WHAT IS THERE TO SEE?
The most complete remains of a Roman Fort in Britain with extensive remains of Barracks, Granaries, the perimeter wall/gatehouses, the Commanding Officers house, administrative centre and associated village remains. Housesteads is the highlight of the central sector of Hadrian’s Wall.
1. Two skeletons dating from the third century AD were discovered under one of the civilian buildings outside the south gate of Housesteads fort. The presence of these bodies is difficult to explain as Roman law prohibited burials within the settlement. It is possible they were murdered and secretly buried.
A large infantry fort set in the remote but picturesque Northumberland hills, Housesteads formed part of the Hadrianic frontier. Today it is the most complete of any Roman Fort in Britain and offers a unique insight into Roman military operations.
HISTORY OF HOUSESTEADS ROMAN FORT
One of the seventeen forts built on the line of Hadrian's Wall, Housesteads (known in Latin as Vercovicium - 'place of the effective fighters') was built due to an early change in the configuration of the frontier. When Emperor Hadrian decided to build the Wall, formerly starting a period of retrenchment for the Roman Empire, the frontier had already been established on the on the Tyne/Solway isthmus for many decades. The Stanegate military road, which marked this frontier, had been built in the AD 80s connecting Carlisle with Corbridge, the two major Roman settlements in northern England. Forts had been established along the length - including Vindolanda and Carvoran. Hadrian had decided to use the natural crags of the Whin Sill as the site for his Wall and the original plan was to continue to use the nearby Stanegate forts to house the garrisons. But early in the construction process this decision was reviewed - it was felt it restricted movement too much for any army that was at its best when mobile.
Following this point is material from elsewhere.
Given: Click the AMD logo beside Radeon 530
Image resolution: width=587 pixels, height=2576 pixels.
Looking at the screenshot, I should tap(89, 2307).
Accordingly the garrisons were moved to new forts on the line of the Wall itself - Housesteads was one of these new installations.
Construction of the Wall had already started when the decision was made to build Housesteads. This can be seen from the fact the outpost was built over a turret (number 36B) that was now superfluous and accordingly demolished. Likewise a nearby Milecastle (37) was left unfinished as it was no longer needed given the proximity of the fort.
Housesteads was built to the normal 'playing card' shape with a Headquarters in the centre surrounded by barracks, the Commanding Officer's house, granaries and a hospital. The fort housed an Auxiliary infantry garrison of around 800 men and was configured with just one exit to the north of the Wall. These soldiers weren’t Legionaries - they were warriors recruited from tribes throughout the Roman Empire who, after 25 years service, would be awarded with Roman citizenship. The first unit to be garrisoned there seems to have been the First Cohort of Tungrians (cohors I Tungrorum milliaria peditata) who were recruited from the area occupied by modern day Belgium. In AD 138, when the Romans abandoned Hadrian’s Wall and advanced the frontier north to the Antonine Wall in central Scotland, the Tungrians were re-assigned to Castlecary whilst a detachment of soldiers from the Second Augustan Legion (Legio II Augusta) were stationed at Housesteads. By AD 160 the Tungrians were back at Housesteads and the frontier restored to Hadrian's Wall.
Little is known of how and when the Romans abandoned Housesteads. Once connections with Rome were severed early in the fifth century it is likely the population withered quickly its remote location making it unsuitable for supporting large settlements. By the Tudor period the area and the fort were being used as a secure compound against raids from Border Reivers; thieves that plagued the remote areas of Cumbria, Northumberland and the Scottish Borders. It remained isolated until the military commenced a road construction programme in the eighteenth century following the Jacobite rebellions.